Alibaba.com kicked off the road show of its IPO yesterday. Its indicative IPO prices ranged from 10 to 12 Hong Kong dollars. Based on such calculations, Alibaba's IPO will raise 10.31 billion Hong Kong dollars, beating the expected 7.8 billion Hong Kong dollars and making it the largest IPO by a Chinese Internet company.

In 2003, Google was listed on the NASDAQ, raising 1.67 US dollars (about 13.026 Hong Kong dollars). Alibaba will hopefully become the world second largest Internet IPO. It will also become the largest in Hong Kong, replacing the record set by Tencent(0700.HK), which raised 1.55 billion Hong Kong dollars.

There were strong demands for the shares of Alibaba.com. Following Yahoo.com and Guo Taiming of Honhai Precision Industry, it acquired another five new investors: Industrial and Commercial Bank of China, Wharf president Wu Guangzheng, Guo Henian of Kerry Group Limited, families of Sun Hung Kai Properties, and American International Group, Inc. (AIG) .

Chairman of Mengniu Group Niu Gensheng and Secretary of the Bo'ao Forum for Asia Long Yongtu will act as the independent directors of Alibaba.com.

For more details, please read the full story in Chinese (http://www.dfdaily.com/node2/node27/node120/userobject1ai33236.shtml).

Thursday, October 25, 2007

Wall Street Journal on Chinese IPO - LFT, FUQI, etc.

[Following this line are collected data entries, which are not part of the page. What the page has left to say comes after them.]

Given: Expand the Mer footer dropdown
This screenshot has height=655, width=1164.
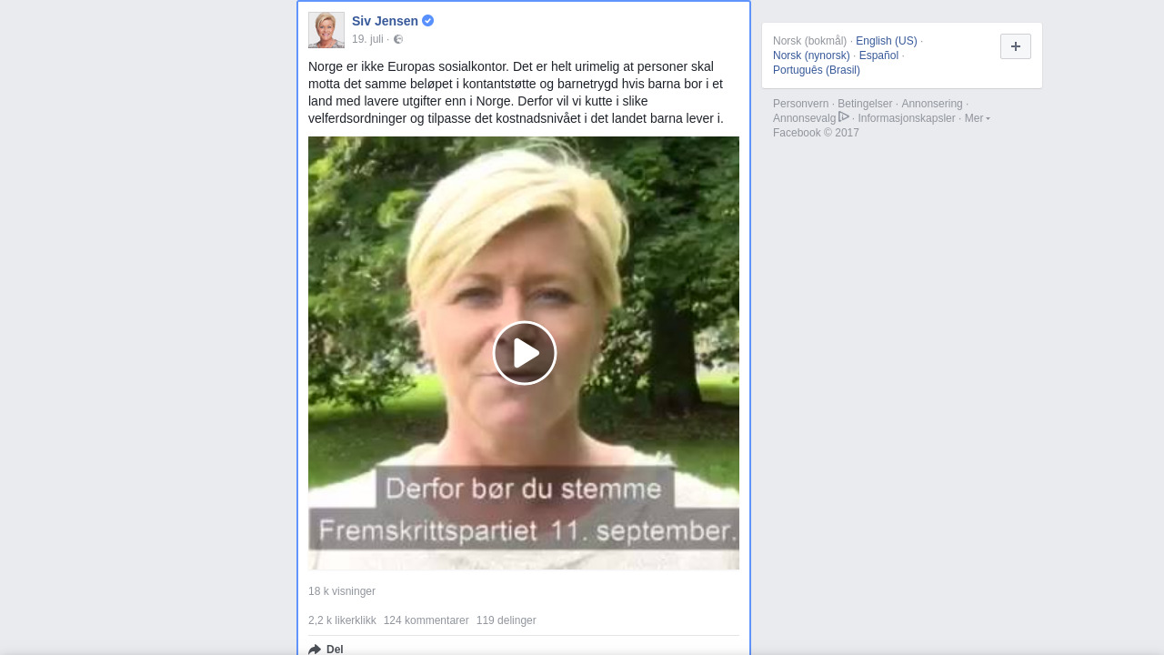Looking at the screenshot, I should 978,118.
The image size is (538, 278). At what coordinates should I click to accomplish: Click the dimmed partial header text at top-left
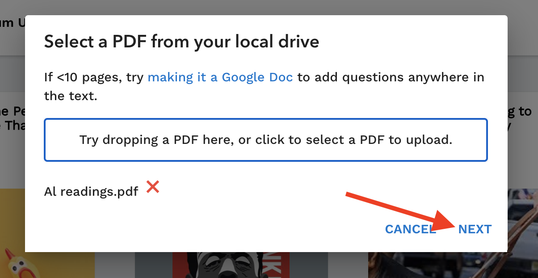coord(13,22)
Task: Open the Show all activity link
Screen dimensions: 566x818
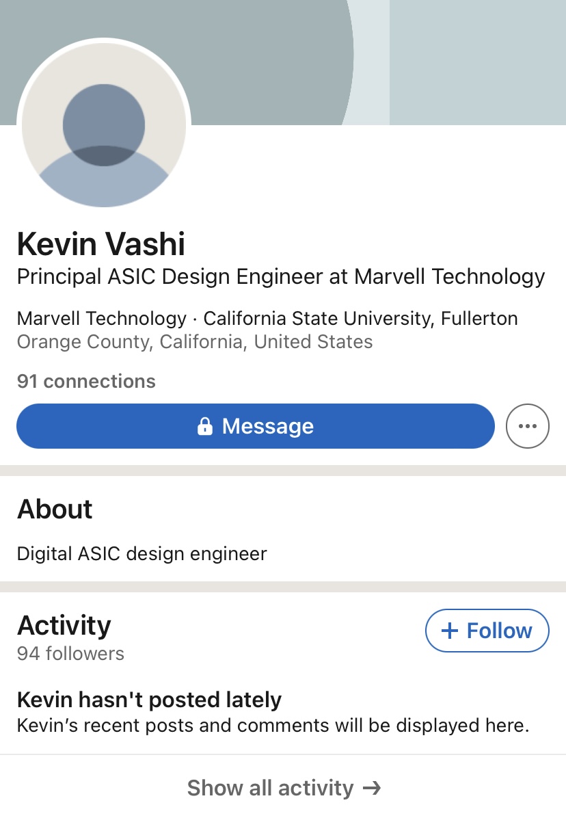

Congrats to ChinaIPO! CI's posts on our blog provided insightful information and many blogs around the world syndicated CI's articles. It has been the most popular articles in Cyber space according to StatCount report:

*** marketswimmer.blogspot.com/2007/10/fuqi-international-fuqi.html
** marketswimmer.blogspot.com/2007/10/longtop-financial-technologies-limited.html
* marketswimmer.blogspot.com/2007/10/crystal-ball-report.html

In today's Wall Street Journal, the news finally broke out:

Latest China IPO in U.S. Soars 85%


Longtop Financial Wows, Eclipsing
U.S. Energy Firm
By LYNN COWAN
October 25, 2007; Page C3

For the second day in a row, U.S. investors were wowed by the initial public offering of a Chinese company and paid less attention to an American energy company.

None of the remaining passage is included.